◆ PROBLEM DETAILS: Reproduce each of the lines below verbatim, making no alterations of any kind.
§ §
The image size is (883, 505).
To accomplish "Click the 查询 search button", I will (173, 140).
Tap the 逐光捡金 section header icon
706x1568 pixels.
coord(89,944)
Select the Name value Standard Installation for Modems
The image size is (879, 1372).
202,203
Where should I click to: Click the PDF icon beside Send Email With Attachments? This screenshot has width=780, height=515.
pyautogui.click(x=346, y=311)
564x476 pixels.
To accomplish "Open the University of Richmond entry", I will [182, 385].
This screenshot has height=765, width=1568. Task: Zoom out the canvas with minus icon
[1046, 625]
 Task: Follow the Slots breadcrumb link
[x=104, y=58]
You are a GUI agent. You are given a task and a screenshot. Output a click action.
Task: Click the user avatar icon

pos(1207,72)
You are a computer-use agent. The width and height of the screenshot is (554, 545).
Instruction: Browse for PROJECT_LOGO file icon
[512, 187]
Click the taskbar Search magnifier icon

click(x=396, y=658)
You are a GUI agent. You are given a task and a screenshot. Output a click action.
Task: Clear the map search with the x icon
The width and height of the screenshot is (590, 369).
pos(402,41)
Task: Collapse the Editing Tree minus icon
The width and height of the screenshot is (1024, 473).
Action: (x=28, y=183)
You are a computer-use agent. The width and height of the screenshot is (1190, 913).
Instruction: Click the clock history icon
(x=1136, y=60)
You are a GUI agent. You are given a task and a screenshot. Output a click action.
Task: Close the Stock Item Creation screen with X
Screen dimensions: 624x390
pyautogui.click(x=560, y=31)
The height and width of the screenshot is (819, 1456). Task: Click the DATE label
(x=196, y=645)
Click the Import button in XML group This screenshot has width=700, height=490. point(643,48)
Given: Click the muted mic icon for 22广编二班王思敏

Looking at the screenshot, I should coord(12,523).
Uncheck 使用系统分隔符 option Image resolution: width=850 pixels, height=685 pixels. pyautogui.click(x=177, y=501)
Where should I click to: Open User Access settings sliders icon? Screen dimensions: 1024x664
§ §
◆ WORKED SOLUTION:
The image size is (883, 505).
To accomplish "Click the 查询 search button", I will (173, 140).
Tap the 逐光捡金 section header icon
706x1568 pixels.
coord(89,944)
Select the Name value Standard Installation for Modems
The image size is (879, 1372).
202,203
Where should I click to: Click the PDF icon beside Send Email With Attachments? This screenshot has width=780, height=515.
pyautogui.click(x=346, y=311)
564x476 pixels.
To accomplish "Open the University of Richmond entry", I will [182, 385].
This screenshot has height=765, width=1568. Task: Zoom out the canvas with minus icon
[1046, 625]
 Task: Follow the Slots breadcrumb link
[x=104, y=58]
You are a GUI agent. You are given a task and a screenshot. Output a click action.
Task: Click the user avatar icon

pos(1207,72)
You are a computer-use agent. The width and height of the screenshot is (554, 545).
Instruction: Browse for PROJECT_LOGO file icon
[512, 187]
Click the taskbar Search magnifier icon

click(x=396, y=658)
You are a GUI agent. You are given a task and a screenshot. Output a click action.
Task: Clear the map search with the x icon
The width and height of the screenshot is (590, 369).
pos(402,41)
Task: Collapse the Editing Tree minus icon
The width and height of the screenshot is (1024, 473).
Action: (x=28, y=183)
You are a computer-use agent. The width and height of the screenshot is (1190, 913).
Instruction: Click the clock history icon
(x=1136, y=60)
You are a GUI agent. You are given a task and a screenshot. Output a click action.
Task: Close the Stock Item Creation screen with X
Screen dimensions: 624x390
pyautogui.click(x=560, y=31)
The height and width of the screenshot is (819, 1456). Task: Click the DATE label
(x=196, y=645)
Click the Import button in XML group This screenshot has width=700, height=490. point(643,48)
Given: Click the muted mic icon for 22广编二班王思敏

Looking at the screenshot, I should coord(12,523).
Uncheck 使用系统分隔符 option Image resolution: width=850 pixels, height=685 pixels. pyautogui.click(x=177, y=501)
Where should I click to: Open User Access settings sliders icon? Screen dimensions: 1024x664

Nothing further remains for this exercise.